Les faits remontent à il y a quelques mois, nous en avons parlé en temps voulu soulignant à quel point il est peu probable qu’un opérateur agréé occidental sorte des réglementations strictes.

Mais il y a ouest et ouest : à ce jour États ils ont montré qu’ils savaient (vouloir) réglementer avec un certain critère, et faisant preuve, sinon d’une ouverture totale, du moins d’une attitude de dialogue qui, dans certains cas, c’est devenu un conflit internequi tôt ou tard devra déboucher sur quelque chose de bien.

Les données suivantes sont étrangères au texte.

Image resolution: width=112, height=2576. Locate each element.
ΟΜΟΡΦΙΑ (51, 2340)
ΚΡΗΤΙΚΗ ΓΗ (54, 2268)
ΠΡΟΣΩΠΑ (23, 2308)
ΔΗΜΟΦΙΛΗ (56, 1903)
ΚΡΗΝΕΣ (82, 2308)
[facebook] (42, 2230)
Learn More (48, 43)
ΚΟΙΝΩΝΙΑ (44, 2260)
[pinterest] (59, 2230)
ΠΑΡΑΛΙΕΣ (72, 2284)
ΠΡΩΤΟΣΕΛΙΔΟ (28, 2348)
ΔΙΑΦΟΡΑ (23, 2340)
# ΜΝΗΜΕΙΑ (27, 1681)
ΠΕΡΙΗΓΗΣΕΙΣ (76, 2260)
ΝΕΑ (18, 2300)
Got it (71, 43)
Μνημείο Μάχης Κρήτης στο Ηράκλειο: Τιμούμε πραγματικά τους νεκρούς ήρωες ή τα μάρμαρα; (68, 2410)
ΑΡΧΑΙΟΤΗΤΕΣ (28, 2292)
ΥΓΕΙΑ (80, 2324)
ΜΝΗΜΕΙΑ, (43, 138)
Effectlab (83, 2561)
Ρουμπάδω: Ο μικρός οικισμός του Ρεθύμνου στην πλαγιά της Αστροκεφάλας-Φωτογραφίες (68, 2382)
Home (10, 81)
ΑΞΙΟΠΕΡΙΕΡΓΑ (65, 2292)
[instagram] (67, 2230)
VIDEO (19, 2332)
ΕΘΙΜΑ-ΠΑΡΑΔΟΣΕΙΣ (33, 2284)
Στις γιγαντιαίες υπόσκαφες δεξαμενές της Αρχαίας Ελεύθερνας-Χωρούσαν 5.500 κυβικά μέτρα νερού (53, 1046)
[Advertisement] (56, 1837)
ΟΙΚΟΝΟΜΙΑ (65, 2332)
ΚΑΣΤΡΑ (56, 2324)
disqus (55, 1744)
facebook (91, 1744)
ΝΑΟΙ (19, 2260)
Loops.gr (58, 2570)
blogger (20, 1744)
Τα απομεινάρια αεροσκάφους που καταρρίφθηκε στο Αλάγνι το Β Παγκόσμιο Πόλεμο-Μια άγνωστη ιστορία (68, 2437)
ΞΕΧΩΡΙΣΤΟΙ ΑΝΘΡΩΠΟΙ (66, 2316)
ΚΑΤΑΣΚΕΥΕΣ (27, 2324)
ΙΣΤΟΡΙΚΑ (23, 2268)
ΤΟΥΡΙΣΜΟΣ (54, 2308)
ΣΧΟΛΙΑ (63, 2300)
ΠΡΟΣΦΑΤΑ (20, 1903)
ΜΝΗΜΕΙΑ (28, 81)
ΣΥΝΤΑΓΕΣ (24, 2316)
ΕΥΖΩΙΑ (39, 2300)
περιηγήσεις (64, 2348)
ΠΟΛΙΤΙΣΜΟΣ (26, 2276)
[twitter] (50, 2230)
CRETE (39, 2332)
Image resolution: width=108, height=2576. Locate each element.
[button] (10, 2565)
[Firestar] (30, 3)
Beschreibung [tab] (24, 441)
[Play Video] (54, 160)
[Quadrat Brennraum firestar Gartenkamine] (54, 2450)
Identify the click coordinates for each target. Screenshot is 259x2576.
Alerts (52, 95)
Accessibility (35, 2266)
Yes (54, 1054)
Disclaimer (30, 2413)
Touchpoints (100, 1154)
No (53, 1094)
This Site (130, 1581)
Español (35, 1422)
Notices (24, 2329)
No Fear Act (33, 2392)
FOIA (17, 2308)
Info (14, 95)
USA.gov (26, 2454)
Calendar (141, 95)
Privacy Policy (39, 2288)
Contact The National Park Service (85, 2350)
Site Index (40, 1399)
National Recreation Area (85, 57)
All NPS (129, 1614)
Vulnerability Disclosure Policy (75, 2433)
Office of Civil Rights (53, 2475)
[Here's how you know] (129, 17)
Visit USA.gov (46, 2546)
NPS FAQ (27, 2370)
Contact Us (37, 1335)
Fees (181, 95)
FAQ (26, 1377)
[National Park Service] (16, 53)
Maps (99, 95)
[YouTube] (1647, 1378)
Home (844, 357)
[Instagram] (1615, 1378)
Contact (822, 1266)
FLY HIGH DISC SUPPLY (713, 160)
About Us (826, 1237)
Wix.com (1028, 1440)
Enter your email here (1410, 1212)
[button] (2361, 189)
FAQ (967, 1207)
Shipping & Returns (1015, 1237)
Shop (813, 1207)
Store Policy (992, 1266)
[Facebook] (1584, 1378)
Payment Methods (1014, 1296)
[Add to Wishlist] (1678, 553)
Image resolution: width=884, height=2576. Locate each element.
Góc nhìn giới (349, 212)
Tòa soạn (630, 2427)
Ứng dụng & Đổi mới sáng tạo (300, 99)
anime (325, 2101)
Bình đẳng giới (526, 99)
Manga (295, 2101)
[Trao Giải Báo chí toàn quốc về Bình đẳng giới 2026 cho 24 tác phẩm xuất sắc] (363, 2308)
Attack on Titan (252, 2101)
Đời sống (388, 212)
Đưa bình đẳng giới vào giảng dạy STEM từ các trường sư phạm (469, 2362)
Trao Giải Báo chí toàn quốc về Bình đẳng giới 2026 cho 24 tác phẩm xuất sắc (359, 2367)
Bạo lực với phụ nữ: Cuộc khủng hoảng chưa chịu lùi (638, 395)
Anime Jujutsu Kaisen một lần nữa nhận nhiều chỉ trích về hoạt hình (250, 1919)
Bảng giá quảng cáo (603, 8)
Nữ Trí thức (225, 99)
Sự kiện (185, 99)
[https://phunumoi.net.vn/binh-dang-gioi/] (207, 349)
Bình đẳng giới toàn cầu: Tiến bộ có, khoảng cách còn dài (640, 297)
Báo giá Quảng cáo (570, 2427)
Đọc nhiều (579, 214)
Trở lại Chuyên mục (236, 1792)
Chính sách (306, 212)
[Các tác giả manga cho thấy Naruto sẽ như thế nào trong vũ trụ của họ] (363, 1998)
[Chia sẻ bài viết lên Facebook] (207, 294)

Les acteurs qui animent le débat politique dans le vieux continent ont une attitude différente, protagonistes d’un tentative controversée de réglementation d’abord, pour se retrouver avec une patate chaude à la main difficile à manier : un but contre son camp sensationnel qui finiront peut-être par favoriser les économies et les finances des autres continents, centralisés ou non.

Cependant, une situation complexe

Une fois que le tableau dans lequel évoluent les principaux acteurs occidentaux est clair, revenons enfin à L’Iranoù est-il l’affaire Krakencependant, jamais éclairci, il est venu à la surface quelques semaines après l’ok à crypto-monnaies par le gouvernement local.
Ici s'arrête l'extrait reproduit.